For our sample, we are using SimpleScalable to strike a balance between availability and cost that works for most users. The default helm chart for loki is almost exactly what is needed for this mode, only minio storage needs to be configured:

loki.yaml

loki:
 schemaConfig:
   configs:
     - from: 2024-04-01
       store: tsdb
       object_store: s3
       schema: v13
       index:
         prefix: loki_index_
         period: 24h
 ingester:
   chunk_encoding: snappy
 tracing:
   enabled: true
 querier:
   # Default is 4, if you have enough memory and CPU you can increase, reduce if OOMing
   max_concurrent: 4

deploymentMode: SimpleScalable

# Enable minio for storage
minio:
 enabled: true
 rootUser: enterprise-logs
 rootPassword: supersecret

Make sure to change the rootUser and rootPassword variables to something more secure, then install it:

helm install loki -n monitoring --values loki.yaml grafana/loki

Once all pods are running, the loki instance is ready to receive logs.

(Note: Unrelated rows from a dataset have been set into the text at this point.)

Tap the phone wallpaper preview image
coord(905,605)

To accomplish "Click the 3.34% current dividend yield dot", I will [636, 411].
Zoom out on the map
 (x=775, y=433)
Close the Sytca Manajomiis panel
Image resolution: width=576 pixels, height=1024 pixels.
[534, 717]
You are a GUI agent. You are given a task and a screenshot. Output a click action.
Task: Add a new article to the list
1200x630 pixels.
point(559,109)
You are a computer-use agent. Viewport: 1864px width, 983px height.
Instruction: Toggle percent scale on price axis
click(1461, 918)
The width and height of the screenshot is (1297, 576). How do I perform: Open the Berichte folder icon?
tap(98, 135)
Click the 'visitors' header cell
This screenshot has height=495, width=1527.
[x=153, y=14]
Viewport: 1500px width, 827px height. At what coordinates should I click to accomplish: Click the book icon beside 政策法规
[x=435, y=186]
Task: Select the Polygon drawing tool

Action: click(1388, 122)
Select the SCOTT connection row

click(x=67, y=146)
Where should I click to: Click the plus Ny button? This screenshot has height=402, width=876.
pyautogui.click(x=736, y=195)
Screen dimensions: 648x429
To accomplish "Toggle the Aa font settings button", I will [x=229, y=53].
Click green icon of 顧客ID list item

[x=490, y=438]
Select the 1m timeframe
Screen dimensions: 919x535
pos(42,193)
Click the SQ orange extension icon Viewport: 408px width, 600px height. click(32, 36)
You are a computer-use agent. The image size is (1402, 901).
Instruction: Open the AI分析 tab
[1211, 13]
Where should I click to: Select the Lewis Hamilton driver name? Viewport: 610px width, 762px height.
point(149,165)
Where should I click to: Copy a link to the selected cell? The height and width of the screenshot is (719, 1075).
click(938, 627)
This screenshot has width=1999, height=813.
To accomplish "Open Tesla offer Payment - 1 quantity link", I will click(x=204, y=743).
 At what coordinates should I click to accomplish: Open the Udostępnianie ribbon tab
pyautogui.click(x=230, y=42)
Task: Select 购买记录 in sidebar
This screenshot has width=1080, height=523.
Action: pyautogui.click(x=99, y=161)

Deploying a promtail daemonset

The last missing piece in the stack is promtail, to deliver logs from pods to loki. Since the loki instance is in the monitoring namespace, we have to alter the service url from the default value in the chart:

promtail.yaml

config:
# publish data to loki
 clients:
   - url: http://loki-gateway.monitoring.svc.cluster.local/loki/api/v1/push
     tenant_id: 1

Then the daemonset can be installed:

helm install promtail -n monitoring --values promtail.yaml grafana/promtail

Once all pods are up and running, logs from all pods should be delivered to the loki instance.

All that is left to do now is configure dashboards and alerts for your logs - but since there is no generic way to do this, you will have to do this step manually. Take some time to go over the LogQL and Grafana alerting functionality, to ensure you stay informed about every event that needs your attention.